There’s a tale told about a miner who found copper cans in his garbage dump in the early days of mining. Wastewater from copper mining had flowed through his land, he said, and turned steel cans into copper.
The story might be apocryphal, but the process is real, and it’s called cementation. Montana Resources, the mining company that took over from the Anaconda Copper Company, still uses this alchemical trick in a process at its Continental Pit mine in Butte, Mont.
Next to the mine is the Berkeley Pit, which is filled with 50 billion gallons of a highly acidic, toxic brew. Montana Resources pipes liquid from the pit, enabling it to cascade onto piles of scrap iron. The iron becomes copper and is gathered for production.
While methods to remove metals from water have been around a long time, in recent years the global scramble for metals critical to manufacturing and technology advances has given birth to a new generation of extraction technologies and processes.

## Source material

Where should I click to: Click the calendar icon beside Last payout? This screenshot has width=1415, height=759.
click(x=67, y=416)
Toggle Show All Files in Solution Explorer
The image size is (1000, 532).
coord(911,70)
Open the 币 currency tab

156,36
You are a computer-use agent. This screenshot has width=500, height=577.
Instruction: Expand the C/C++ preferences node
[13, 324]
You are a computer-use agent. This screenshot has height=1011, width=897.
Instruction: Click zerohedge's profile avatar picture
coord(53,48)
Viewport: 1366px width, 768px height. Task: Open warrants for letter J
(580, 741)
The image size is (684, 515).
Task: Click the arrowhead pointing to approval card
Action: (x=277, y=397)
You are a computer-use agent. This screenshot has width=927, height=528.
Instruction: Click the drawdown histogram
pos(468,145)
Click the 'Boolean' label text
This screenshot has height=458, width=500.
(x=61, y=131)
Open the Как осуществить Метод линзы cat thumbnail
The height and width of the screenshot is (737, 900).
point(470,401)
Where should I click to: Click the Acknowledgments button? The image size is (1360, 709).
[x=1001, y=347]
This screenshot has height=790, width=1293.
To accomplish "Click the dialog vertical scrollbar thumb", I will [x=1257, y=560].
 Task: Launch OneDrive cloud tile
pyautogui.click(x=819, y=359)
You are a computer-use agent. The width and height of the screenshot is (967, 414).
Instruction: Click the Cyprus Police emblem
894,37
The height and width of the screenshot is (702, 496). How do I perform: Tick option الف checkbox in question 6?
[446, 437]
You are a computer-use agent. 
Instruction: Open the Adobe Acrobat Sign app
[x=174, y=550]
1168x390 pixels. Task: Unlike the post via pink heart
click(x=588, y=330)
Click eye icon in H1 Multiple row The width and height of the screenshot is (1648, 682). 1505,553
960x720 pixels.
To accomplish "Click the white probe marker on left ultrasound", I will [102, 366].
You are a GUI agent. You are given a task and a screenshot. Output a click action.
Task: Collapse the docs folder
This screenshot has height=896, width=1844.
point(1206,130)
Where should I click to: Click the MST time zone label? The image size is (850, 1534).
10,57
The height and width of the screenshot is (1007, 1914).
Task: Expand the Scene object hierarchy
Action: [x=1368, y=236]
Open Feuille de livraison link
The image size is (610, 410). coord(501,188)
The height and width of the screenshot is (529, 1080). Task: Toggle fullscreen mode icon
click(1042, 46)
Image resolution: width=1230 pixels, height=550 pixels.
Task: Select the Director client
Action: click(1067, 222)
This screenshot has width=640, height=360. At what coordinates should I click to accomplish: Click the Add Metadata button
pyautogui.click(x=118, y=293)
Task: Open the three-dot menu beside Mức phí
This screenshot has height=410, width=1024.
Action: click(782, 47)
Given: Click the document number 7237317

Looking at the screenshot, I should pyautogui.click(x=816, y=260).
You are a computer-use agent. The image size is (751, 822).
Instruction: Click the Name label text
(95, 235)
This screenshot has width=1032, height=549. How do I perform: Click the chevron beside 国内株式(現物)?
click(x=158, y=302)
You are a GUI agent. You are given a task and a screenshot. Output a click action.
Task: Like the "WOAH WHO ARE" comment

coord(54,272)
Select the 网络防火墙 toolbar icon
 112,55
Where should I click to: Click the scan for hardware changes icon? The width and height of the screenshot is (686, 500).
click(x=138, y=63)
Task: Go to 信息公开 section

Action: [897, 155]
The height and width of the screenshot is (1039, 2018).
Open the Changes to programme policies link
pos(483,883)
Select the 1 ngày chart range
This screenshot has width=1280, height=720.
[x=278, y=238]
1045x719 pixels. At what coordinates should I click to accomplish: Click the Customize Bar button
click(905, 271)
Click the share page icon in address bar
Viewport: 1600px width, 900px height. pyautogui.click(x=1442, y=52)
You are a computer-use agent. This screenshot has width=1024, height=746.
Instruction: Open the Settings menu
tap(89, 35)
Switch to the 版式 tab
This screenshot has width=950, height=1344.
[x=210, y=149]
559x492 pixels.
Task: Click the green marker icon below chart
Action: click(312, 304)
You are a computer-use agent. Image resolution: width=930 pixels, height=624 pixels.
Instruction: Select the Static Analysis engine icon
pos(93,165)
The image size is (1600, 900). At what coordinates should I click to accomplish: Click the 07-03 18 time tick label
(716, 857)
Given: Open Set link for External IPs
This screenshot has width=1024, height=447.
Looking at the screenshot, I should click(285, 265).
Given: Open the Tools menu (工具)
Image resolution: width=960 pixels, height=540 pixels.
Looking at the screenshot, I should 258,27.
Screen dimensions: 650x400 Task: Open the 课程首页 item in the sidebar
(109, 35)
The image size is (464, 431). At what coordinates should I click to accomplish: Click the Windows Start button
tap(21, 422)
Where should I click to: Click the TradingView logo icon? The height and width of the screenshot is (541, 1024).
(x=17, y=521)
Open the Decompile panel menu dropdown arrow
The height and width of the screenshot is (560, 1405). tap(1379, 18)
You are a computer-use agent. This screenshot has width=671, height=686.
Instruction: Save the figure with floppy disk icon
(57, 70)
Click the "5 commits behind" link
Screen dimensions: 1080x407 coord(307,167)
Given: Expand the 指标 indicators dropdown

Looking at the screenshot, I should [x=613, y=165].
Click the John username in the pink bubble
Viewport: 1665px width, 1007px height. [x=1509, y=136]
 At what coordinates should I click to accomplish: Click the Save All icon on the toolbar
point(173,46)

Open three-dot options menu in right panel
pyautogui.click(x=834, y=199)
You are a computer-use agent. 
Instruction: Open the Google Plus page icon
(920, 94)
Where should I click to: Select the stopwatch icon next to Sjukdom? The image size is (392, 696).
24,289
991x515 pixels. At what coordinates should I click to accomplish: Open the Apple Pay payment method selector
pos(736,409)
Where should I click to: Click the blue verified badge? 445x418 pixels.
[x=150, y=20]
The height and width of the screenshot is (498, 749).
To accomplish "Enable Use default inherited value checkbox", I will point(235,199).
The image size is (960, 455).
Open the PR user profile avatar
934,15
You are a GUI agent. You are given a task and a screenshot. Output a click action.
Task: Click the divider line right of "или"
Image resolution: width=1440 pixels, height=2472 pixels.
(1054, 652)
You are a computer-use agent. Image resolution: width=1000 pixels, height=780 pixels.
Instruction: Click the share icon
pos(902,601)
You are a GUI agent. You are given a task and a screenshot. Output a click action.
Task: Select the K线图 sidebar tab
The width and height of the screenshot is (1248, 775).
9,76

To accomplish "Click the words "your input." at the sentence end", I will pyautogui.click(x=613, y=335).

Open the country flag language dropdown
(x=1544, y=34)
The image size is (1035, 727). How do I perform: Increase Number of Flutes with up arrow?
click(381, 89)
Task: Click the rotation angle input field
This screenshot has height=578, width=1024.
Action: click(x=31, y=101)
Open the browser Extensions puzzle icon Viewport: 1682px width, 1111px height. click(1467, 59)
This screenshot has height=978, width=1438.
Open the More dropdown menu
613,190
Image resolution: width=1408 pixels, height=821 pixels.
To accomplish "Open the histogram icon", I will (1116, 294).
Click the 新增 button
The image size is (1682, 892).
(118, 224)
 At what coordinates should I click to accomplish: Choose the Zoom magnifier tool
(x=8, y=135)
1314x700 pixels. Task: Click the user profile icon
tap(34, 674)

## Your tasks
1. Please say whether each statement agrees with the text on copper cementation, answering yes or no and quoting the deciding words of the text exactly.
(a) The Berkeley Pit holds 50 billion gallons of highly acidic liquid.
(b) Montana Resources no longer uses cementation at its Continental Pit mine.
(c) Liquid from the pit is sent onto piles of scrap copper.
2. Carry on the text on copper cementation from its last sentence.
The records have no role in any of this.

## Answers to each task
1.
(a) Yes: "filled with 50 billion gallons of a highly acidic, toxic brew"
(b) No: "still uses this alchemical trick in a process at its Continental Pit mine"
(c) No: "enabling it to cascade onto piles of scrap iron"

2.
One of the mineral-rich sources researchers are focused on is wastewater, including the brine from desalination plants, oil and gas fracking water and wastewater from mining. Researchers at Oregon State University estimate the brine from desalination plants alone contains metals valued at about $2.2 trillion.
“Water is the ore body of the 21st century,” said Peter S. Fiske, director of the National Alliance for Water Innovation at the Department of Energy’s Lawrence Berkeley National Lab California. “Technology now is allowing us to pick through the garbage piles of wastewater and pick out the high-value items.”
Research on the extraction of rare earths, a set of metallic elements, from waste is widespread as the need for them increases significantly. Researchers at Indiana Geological and Water Survey at Indiana University, for example, are studying the potential for mining rare earths in coal waste, including fly ash and coal tailings. And researchers at University of Texas at Austin have created membranes that mimic natural ones to separate rare earths from waste.
Not only is mining wastewater more economical and faster than starting new mines, it is also cleaner.
Among the big waterborne prizes in the pit next to Butte are two light rare-earth elements (REEs), neodymium and praseodymium. They are vital for small, powerful magnets in electric vehicles, for medical technology and for defense purposes, such as precision-guided missiles and satellites. A single F-35 fighter jet uses 900 pounds of rare-earth metals.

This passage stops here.